Determined to make their voices heard, Nye began blogging and, with other MOBN board members, reaching out to community leaders, city officials and city council members. With CC Rebecca Kaplan’s help, they reserved a space at City Hall for the 1/11 meeting.
“The next 30-60 days is all about the budget,” says Nye, who is outraged that the city's final budget -- adopted in June of last year -- has still not been made available to the public.
His hope for the January meeting is that it not only spark a sustained discussion of the budget and tough choices that have to be made, but it set the stage for reform in how Oakland is managed.
“The city government isn’t really outcomes based,” explains Jim Blachman, a money manager who is part of the core team, and who has lived in Oakland for 12 years.
Adds Ferro “Everything comes back to the city setting priorities—if one of the goals of the city is tied to public safety, then the budget needs to have support for public safety spending. If community development is a priority, the budget needs to support it.”
Blachman, Ferro, and Nye are all uniform in their praise of Police Chief Anthony Batts, and their concern that the OPD needs a complete renovation.

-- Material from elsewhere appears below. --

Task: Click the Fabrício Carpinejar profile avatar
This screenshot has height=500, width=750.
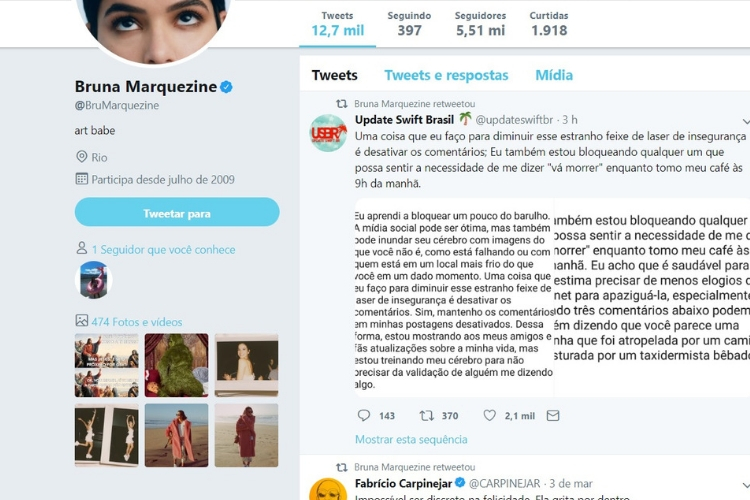Action: click(x=328, y=489)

Mike Ferro, who has a particular interest in criminal justice, wants to see Oakland move into more evidence-based policing. “Do we have enough resources in the police dept or not? Are sworn officers the problem, or is it the way the resources are being used?” he asks.
Blachman, the money manager, wonders if the issue is increasing the number of police officers—or just deploying them differently. “Did you know 25% of all OPD investigators are in internal affairs?” he asks. “How can we change the culture of the police department so more of those resources can be deployed in the communities?
Asked about the ethnic and economic diversity of their new group, which is heavily white, heavily home-owners, and heavily over-40s, Nye looks earnest.
“We need to build doorways, and bridges,” he says. “We want to make the city better for everyone, especially people in East and West Oakland. We are reaching out to form alliances. We know it’s essential, and we want it to happen.”